:: Records shown

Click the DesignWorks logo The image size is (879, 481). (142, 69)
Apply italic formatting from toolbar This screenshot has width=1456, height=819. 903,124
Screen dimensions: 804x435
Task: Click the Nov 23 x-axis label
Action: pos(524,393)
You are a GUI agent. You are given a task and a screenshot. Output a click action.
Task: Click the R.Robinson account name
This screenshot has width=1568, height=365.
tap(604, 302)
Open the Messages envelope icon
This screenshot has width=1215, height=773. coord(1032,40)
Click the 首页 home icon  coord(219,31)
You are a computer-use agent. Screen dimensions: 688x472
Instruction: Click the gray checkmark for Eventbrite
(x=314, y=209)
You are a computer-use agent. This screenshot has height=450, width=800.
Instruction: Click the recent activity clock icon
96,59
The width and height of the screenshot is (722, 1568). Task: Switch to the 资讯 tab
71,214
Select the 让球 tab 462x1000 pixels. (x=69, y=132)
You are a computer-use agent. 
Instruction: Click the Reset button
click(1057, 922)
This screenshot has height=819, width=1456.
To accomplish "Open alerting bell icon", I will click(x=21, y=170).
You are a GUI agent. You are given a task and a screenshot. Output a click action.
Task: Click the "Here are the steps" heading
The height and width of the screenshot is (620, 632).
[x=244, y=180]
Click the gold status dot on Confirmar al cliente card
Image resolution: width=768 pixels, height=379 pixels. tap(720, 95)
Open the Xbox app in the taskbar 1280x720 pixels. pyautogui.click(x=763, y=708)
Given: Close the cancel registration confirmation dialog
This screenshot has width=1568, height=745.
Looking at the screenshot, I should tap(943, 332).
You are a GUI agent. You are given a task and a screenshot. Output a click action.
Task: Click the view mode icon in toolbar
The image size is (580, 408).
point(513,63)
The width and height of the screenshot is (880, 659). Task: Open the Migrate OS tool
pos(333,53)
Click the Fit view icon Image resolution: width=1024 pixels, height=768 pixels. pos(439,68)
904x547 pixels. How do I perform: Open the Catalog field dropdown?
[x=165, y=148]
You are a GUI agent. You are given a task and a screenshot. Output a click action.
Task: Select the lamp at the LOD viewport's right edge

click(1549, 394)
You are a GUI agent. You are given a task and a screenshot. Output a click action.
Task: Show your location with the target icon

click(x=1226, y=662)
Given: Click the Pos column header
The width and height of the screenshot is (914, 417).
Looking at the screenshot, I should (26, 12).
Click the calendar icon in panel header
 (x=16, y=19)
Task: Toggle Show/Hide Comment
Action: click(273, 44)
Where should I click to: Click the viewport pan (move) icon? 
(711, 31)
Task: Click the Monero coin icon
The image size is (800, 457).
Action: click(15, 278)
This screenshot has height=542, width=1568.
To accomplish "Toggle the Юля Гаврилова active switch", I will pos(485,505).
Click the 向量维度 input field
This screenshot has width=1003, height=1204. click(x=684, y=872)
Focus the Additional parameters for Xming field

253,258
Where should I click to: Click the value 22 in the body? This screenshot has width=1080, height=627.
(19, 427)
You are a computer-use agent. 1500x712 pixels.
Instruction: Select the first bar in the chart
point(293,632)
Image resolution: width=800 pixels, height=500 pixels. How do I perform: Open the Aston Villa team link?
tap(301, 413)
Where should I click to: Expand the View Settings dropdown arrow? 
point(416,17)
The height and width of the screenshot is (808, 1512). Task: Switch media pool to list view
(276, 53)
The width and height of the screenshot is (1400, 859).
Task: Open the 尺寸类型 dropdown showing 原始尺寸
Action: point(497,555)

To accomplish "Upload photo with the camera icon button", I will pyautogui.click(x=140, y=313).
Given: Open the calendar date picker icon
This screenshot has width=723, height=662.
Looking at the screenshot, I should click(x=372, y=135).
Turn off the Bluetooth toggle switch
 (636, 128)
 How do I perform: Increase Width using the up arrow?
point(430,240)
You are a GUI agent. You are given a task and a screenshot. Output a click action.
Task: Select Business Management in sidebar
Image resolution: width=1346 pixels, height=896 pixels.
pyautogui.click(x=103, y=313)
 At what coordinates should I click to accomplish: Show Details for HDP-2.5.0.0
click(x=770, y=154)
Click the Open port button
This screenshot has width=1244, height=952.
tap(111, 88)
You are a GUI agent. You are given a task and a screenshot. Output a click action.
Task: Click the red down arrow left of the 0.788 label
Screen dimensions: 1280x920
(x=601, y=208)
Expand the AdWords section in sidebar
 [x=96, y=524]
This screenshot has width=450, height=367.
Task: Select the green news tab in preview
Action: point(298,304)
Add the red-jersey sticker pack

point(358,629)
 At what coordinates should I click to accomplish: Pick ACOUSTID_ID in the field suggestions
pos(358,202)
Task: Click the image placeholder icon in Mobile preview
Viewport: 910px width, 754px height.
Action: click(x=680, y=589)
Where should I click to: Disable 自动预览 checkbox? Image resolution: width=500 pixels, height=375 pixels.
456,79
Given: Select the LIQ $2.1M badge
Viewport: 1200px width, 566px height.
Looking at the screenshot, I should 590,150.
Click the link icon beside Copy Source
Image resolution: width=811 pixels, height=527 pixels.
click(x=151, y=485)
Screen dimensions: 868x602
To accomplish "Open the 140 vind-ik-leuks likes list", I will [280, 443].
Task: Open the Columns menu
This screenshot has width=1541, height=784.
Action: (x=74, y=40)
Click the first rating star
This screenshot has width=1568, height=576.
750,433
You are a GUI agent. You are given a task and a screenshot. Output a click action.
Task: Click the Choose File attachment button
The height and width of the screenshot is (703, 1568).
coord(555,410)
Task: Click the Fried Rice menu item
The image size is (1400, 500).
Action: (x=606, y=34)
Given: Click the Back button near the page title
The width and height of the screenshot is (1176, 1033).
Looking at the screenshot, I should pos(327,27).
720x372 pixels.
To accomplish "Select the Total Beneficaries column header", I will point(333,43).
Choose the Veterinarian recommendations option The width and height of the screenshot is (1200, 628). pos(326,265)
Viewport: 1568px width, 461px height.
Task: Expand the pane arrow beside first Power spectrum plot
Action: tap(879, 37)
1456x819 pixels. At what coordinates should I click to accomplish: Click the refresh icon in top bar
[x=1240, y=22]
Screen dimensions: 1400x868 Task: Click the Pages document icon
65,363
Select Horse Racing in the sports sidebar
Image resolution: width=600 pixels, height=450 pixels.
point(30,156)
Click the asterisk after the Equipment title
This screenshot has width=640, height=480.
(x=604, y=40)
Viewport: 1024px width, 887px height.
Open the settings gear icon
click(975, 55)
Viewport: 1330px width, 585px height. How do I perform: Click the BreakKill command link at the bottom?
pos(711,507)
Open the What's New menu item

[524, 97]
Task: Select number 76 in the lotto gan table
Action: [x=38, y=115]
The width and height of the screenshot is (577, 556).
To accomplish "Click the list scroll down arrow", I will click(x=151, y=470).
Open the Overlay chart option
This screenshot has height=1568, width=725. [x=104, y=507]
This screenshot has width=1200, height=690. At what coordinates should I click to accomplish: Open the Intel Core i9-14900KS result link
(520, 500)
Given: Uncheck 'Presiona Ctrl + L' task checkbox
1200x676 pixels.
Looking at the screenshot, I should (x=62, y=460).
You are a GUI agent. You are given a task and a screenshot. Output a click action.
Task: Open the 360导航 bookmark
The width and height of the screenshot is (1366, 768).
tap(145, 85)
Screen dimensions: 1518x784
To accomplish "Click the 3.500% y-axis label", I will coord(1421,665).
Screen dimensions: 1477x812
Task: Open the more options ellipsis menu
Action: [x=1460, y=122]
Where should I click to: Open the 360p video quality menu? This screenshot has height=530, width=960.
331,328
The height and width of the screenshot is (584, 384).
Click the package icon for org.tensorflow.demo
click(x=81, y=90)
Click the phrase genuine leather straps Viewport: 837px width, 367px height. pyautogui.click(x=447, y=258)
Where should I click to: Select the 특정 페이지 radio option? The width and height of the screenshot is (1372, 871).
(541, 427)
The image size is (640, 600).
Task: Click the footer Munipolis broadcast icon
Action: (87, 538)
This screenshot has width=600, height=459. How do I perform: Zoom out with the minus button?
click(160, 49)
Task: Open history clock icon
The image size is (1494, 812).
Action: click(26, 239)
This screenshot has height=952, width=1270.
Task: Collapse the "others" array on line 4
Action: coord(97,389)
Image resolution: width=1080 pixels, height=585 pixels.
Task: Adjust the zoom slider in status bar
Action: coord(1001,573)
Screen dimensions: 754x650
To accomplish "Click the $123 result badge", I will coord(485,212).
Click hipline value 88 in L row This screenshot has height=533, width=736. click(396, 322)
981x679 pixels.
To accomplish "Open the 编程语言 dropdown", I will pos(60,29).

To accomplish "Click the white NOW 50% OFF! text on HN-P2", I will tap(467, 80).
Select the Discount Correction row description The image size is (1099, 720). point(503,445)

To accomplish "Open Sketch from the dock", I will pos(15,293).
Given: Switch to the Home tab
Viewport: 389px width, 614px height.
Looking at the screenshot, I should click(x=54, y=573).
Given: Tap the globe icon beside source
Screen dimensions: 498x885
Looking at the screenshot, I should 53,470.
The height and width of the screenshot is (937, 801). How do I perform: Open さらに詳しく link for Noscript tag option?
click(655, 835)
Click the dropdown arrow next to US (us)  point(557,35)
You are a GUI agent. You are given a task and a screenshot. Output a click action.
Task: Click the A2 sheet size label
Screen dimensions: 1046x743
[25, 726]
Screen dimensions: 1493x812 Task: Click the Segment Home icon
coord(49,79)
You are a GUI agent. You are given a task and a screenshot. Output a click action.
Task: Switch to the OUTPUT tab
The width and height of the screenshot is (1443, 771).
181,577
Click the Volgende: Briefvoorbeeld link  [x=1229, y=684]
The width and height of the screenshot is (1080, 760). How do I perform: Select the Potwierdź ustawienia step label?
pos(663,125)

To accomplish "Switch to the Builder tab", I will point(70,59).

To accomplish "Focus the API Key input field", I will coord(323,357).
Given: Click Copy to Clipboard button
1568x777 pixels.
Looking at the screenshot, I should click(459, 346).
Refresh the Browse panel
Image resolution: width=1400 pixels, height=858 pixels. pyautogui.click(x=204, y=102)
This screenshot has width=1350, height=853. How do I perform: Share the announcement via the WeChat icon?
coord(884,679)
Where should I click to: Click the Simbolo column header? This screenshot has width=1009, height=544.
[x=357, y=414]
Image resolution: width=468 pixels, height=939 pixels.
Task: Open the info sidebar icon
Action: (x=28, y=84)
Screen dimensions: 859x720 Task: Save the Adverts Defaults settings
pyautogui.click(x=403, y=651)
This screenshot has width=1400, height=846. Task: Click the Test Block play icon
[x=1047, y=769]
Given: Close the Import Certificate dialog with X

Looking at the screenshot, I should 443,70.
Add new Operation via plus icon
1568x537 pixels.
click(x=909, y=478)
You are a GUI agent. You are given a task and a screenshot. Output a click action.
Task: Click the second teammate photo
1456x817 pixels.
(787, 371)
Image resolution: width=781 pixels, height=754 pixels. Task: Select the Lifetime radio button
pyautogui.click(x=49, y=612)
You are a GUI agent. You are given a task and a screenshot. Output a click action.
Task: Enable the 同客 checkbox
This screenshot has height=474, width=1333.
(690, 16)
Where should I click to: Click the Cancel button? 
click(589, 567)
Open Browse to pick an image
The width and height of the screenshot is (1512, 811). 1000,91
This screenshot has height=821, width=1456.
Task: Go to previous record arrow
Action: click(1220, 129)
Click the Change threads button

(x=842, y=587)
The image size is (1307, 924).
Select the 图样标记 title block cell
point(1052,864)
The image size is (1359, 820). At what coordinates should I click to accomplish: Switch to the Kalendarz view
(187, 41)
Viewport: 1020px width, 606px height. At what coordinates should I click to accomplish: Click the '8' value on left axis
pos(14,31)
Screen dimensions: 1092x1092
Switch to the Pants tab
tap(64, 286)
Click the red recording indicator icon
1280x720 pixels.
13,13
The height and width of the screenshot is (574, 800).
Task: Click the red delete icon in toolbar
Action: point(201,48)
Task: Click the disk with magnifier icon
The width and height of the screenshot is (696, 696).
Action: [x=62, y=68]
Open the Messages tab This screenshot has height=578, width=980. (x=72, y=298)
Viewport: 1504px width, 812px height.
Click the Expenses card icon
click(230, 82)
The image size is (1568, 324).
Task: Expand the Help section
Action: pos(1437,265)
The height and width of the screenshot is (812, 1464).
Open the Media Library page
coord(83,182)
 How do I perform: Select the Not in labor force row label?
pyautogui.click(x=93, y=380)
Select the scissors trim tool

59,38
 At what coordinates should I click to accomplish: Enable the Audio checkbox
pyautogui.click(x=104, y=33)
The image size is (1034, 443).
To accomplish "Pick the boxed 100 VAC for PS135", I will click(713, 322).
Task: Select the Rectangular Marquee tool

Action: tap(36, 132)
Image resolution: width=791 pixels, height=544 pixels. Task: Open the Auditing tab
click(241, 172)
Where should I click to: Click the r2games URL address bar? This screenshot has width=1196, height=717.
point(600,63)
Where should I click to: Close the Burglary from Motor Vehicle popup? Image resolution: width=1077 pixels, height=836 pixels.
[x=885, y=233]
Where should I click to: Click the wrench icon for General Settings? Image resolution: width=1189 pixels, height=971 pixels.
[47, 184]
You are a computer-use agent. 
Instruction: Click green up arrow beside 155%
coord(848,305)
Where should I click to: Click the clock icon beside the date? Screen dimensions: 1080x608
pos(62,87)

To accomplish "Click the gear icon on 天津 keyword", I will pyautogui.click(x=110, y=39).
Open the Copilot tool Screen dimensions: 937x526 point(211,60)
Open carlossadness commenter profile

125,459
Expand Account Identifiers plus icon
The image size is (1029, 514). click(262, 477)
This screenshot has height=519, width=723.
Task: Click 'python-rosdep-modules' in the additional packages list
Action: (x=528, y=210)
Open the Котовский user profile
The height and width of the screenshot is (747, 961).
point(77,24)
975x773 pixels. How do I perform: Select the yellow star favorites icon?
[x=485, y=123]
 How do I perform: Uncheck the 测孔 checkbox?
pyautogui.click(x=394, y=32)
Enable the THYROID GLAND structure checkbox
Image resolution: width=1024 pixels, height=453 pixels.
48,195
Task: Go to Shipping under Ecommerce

::::

◆ Directions for this task: Repeat the items word for word, starting at the line that contains "Click the phrase" and ending at the line that contains "click(655, 835)", with both of those lines included.

◆ Result of this task:
Click the phrase genuine leather straps Viewport: 837px width, 367px height. pyautogui.click(x=447, y=258)
Where should I click to: Select the 특정 페이지 radio option? The width and height of the screenshot is (1372, 871).
(541, 427)
The image size is (640, 600).
Task: Click the footer Munipolis broadcast icon
Action: (87, 538)
This screenshot has width=600, height=459. How do I perform: Zoom out with the minus button?
click(160, 49)
Task: Open history clock icon
The image size is (1494, 812).
Action: click(26, 239)
This screenshot has height=952, width=1270.
Task: Collapse the "others" array on line 4
Action: coord(97,389)
Image resolution: width=1080 pixels, height=585 pixels.
Task: Adjust the zoom slider in status bar
Action: coord(1001,573)
Screen dimensions: 754x650
To accomplish "Click the $123 result badge", I will coord(485,212).
Click hipline value 88 in L row This screenshot has height=533, width=736. click(396, 322)
981x679 pixels.
To accomplish "Open the 编程语言 dropdown", I will pos(60,29).

To accomplish "Click the white NOW 50% OFF! text on HN-P2", I will tap(467, 80).
Select the Discount Correction row description The image size is (1099, 720). point(503,445)

To accomplish "Open Sketch from the dock", I will pos(15,293).
Given: Switch to the Home tab
Viewport: 389px width, 614px height.
Looking at the screenshot, I should click(x=54, y=573).
Given: Tap the globe icon beside source
Screen dimensions: 498x885
Looking at the screenshot, I should 53,470.
The height and width of the screenshot is (937, 801). How do I perform: Open さらに詳しく link for Noscript tag option?
click(655, 835)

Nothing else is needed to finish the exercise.